- **EXERCISE REQUIREMENTS**: Retype only the lines below from the one with "Open the Instagram link in the dialog header" to the one with "Task: Click the", inclusive, skipping every image.

- **Stored data entries**:
_ _ _ _ _
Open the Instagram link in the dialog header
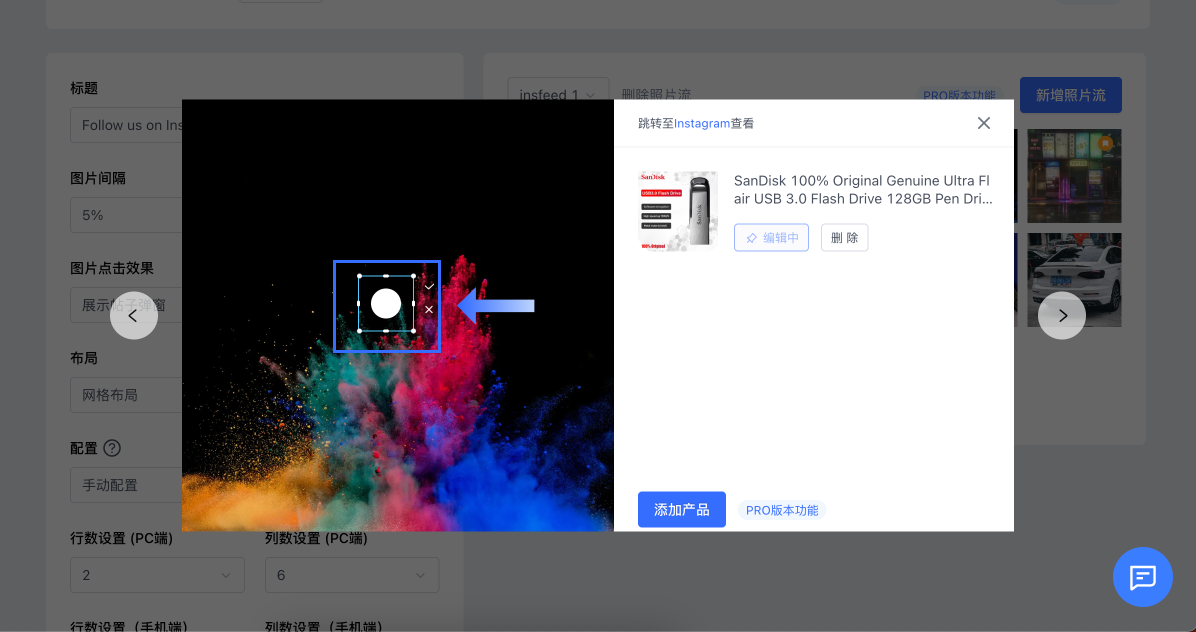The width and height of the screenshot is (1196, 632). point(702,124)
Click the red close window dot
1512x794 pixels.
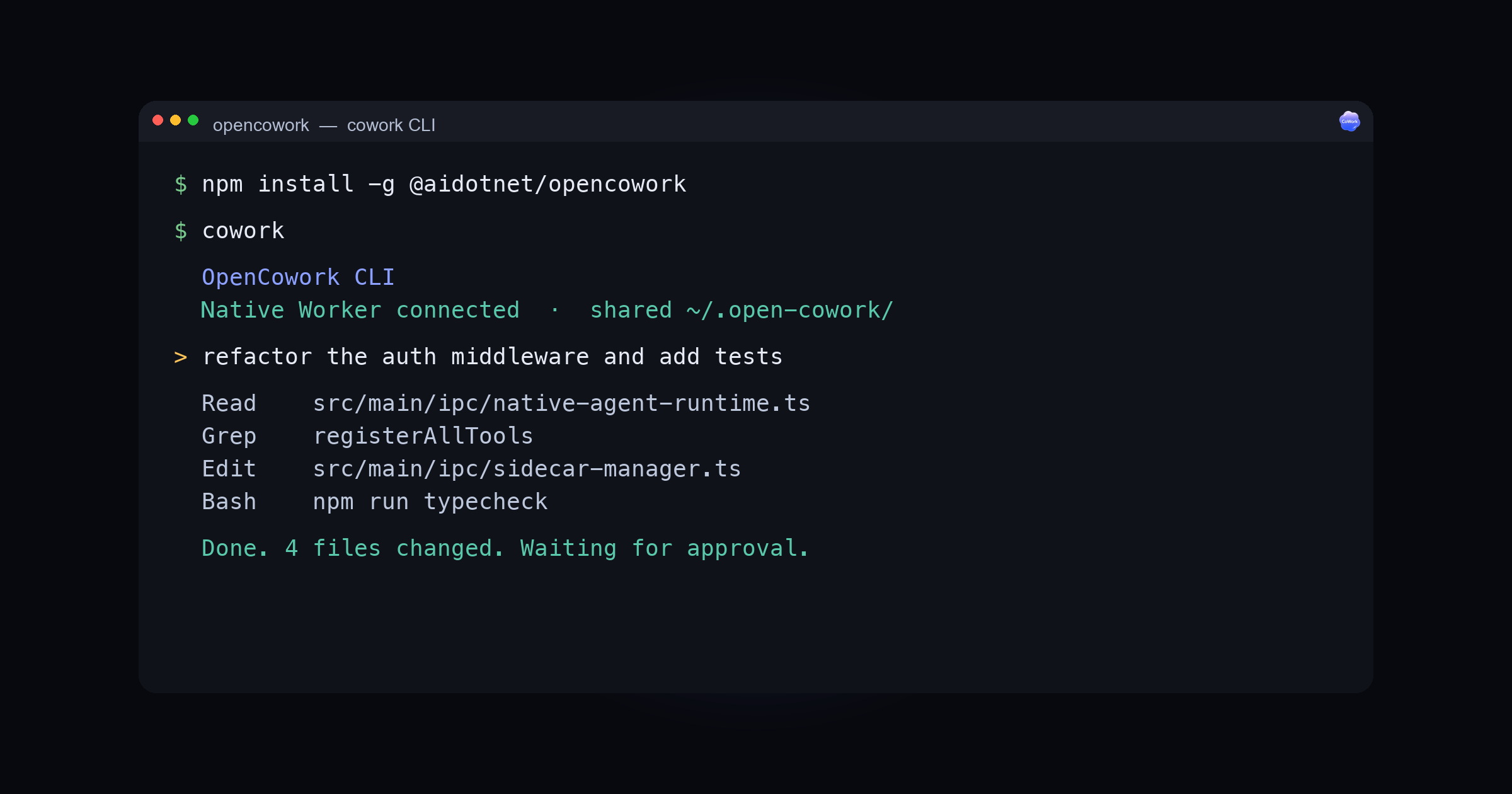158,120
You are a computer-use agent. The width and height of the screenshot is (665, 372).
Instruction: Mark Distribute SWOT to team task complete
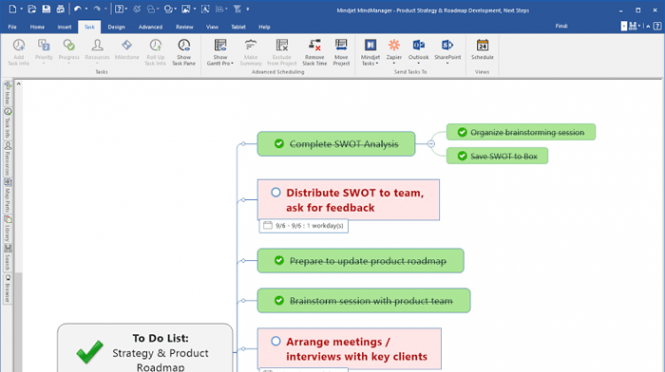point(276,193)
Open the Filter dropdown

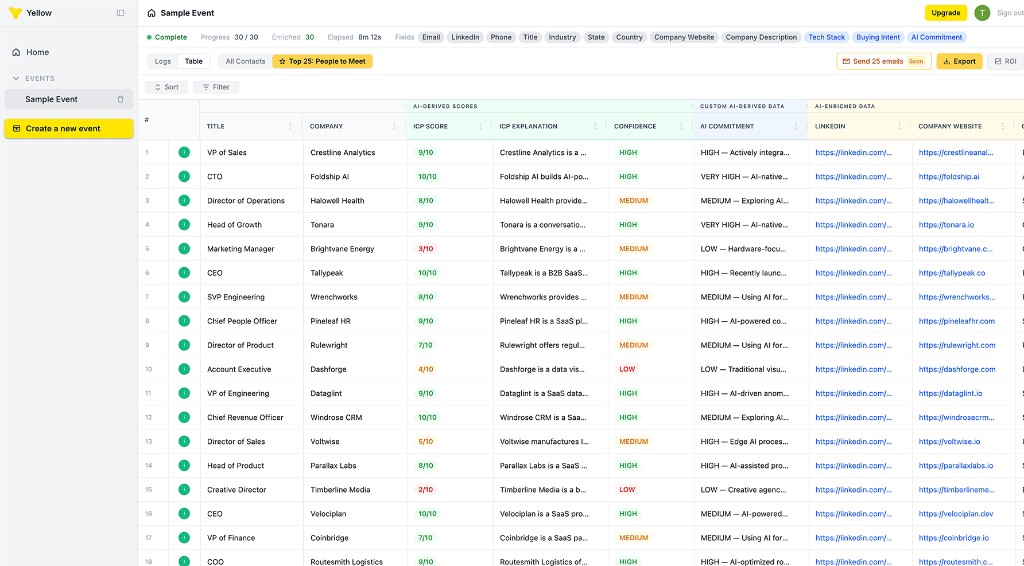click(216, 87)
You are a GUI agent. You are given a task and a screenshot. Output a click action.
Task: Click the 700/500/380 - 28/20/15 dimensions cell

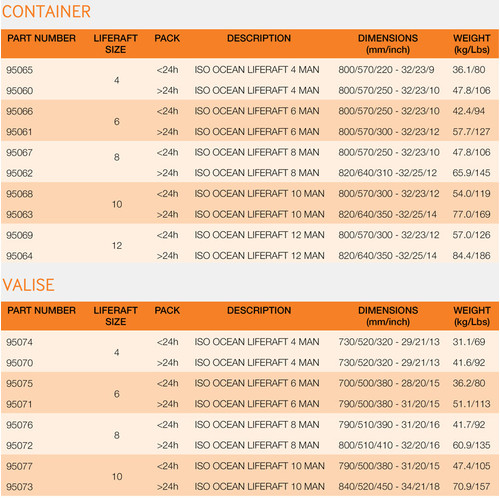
_ _ _ _ _
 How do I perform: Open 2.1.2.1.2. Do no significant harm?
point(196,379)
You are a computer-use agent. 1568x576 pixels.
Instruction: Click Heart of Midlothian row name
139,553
_ _ _ _ _
- **SOLUTION TO THIS PROBLEM**:
Open the Instagram link in the dialog header
The width and height of the screenshot is (1196, 632). point(702,124)
Click the red close window dot
1512x794 pixels.
158,120
You are a computer-use agent. The width and height of the screenshot is (665, 372).
Instruction: Mark Distribute SWOT to team task complete
point(276,193)
Open the Filter dropdown

click(216, 87)
You are a GUI agent. You are given a task and a screenshot. Output a click action.
Task: Click the 700/500/380 - 28/20/15 dimensions cell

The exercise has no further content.